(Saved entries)
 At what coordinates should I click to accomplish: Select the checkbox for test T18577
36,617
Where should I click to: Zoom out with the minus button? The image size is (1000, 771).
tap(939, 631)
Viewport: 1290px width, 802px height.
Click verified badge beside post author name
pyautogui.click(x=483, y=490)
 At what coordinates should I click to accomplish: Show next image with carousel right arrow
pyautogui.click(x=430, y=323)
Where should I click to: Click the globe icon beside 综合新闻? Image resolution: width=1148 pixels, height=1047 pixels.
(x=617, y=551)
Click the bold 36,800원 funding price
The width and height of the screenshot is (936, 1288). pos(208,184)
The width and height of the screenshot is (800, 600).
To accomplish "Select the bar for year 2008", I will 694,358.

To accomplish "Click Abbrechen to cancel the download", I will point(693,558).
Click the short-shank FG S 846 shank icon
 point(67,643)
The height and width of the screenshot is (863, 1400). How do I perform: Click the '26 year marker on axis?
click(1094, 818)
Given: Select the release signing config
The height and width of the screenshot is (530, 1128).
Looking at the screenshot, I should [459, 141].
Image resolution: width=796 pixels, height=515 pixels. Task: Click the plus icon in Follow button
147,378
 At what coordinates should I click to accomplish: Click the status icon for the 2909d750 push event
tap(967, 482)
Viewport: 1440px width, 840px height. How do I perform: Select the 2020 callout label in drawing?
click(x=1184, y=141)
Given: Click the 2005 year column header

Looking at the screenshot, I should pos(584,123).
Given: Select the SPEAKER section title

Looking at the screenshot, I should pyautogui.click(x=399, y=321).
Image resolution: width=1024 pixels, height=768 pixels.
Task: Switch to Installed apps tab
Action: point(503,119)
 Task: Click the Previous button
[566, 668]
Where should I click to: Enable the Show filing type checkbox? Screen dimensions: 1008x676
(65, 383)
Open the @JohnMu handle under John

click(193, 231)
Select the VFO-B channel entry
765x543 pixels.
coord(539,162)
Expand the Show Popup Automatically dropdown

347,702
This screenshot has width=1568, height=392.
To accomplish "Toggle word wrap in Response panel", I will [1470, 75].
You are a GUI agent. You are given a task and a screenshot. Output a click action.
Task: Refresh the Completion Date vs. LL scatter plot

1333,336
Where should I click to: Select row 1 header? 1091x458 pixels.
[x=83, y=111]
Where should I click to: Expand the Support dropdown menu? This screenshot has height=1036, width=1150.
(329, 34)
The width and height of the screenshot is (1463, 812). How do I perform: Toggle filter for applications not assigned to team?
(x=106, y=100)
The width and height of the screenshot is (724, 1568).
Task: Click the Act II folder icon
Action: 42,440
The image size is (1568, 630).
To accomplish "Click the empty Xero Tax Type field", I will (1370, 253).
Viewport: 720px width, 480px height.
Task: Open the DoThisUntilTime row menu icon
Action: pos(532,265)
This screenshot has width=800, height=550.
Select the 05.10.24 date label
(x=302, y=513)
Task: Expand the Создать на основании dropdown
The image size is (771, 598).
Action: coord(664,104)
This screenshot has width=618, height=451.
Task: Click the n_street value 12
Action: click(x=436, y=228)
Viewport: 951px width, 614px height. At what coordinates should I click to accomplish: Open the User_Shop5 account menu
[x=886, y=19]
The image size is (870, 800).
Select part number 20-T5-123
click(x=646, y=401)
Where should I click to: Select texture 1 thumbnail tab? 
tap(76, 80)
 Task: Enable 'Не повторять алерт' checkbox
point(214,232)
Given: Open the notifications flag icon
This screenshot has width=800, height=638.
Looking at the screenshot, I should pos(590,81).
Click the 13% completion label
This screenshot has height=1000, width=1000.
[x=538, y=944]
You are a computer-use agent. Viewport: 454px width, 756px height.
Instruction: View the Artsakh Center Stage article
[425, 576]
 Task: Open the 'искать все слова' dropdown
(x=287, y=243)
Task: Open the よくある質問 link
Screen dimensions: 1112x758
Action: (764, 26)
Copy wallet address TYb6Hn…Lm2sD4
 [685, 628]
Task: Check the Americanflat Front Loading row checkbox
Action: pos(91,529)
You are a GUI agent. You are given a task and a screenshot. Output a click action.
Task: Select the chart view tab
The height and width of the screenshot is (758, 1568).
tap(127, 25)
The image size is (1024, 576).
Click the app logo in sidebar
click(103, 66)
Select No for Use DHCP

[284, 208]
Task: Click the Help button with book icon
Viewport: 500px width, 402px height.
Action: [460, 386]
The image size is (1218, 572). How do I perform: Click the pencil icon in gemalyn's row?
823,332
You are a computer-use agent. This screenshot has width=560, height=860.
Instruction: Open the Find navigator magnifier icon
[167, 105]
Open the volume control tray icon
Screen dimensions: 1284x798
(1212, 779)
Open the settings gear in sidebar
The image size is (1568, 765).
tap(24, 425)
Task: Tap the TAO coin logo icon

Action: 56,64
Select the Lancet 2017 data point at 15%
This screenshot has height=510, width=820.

(What to do):
Take each line above that holds the string "computer" and copy it.

(Exercise solution):
You are a computer-use agent. Viewport: 454px width, 756px height.
You are a computer-use agent. This screenshot has width=560, height=860.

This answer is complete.